Search code examples
elasticsearchhighlight

Elasticsearch Dropping Letters in Highlight


I have an Elasticsearch index and when applying highlighting to a search it is dropping characters from the field.

Example:

GET /myindex/_search
{
  "query": {
    "bool": {
      "must": {
        "multi_match": {
          "query": "greene and associates",
          "fuzziness" : "AUTO",
          "fields": [
            "name"
          ]
        }
      }
    }
  },
  "highlight" : {
        "fields" : {
            "name" : {}
        }
    }
}

Returns the following:

{
     "_index" : "myindex",
         ...       
      "name" : "A. A. Greene & Associates",
      ... 
     },
     "highlight" : {
       "name" : [
         "<em>Greene</em> & <em>Associates</em>"
       ]
     }
}

I would expect the results to be

{
      "_index" : "myindex",
          ...       
       "name" : "A. A. Greene & Associates",
        ... 
      },
      "highlight" : {
        "name" : [
          "A. A. <em>Greene</em> & <em>Associates</em>"
        ]
      }
}

What do I have wrong in this query? No matter what I try I cannot get the "A. A." to come back in the highlight results.

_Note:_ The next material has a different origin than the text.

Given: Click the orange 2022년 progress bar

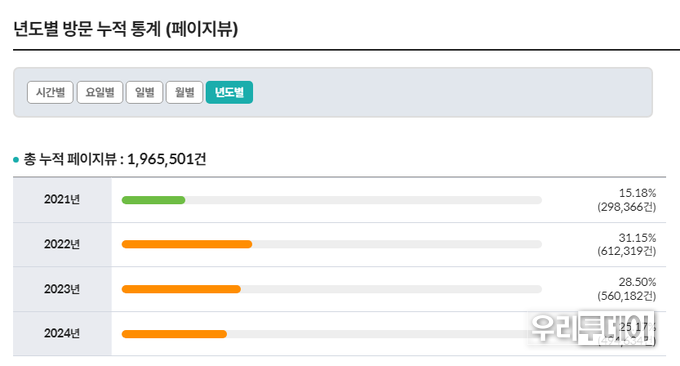Looking at the screenshot, I should tap(187, 244).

We're running v7.4 and I've searched for others with this issue but haven't found anything yet.

This is the way the field is defined for the index:

"name" : {
          "type" : "text",
          "boost" : 3.0,
          "fields" : {
            "raw" : {
              "type" : "keyword"
            },
            "suggest" : {
              "type" : "completion",
              "analyzer" : "simple",
              "preserve_separators" : true,
              "preserve_position_increments" : true,
              "max_input_length" : 50
            }
          }
        }

Solution

  • I found what I was missing. The default highlighter is the Unified Highlighter and that breaks the text into sentences (the periods in the name qualify). I changed the highlighter type to Plain and it works as expected.

    New Query:

    GET /myindex/_search
    {
      "query": {
        "bool": {
          "must": {
            "multi_match": {
              "query": "greene and associates",
              "fuzziness" : "AUTO",
              "fields": [
                "name"
              ]
            }
          }
        }
      },
      "highlight" : {
    
            "fields" : {
                "name" : {"type" : "plain"}
    
            }
        }
    }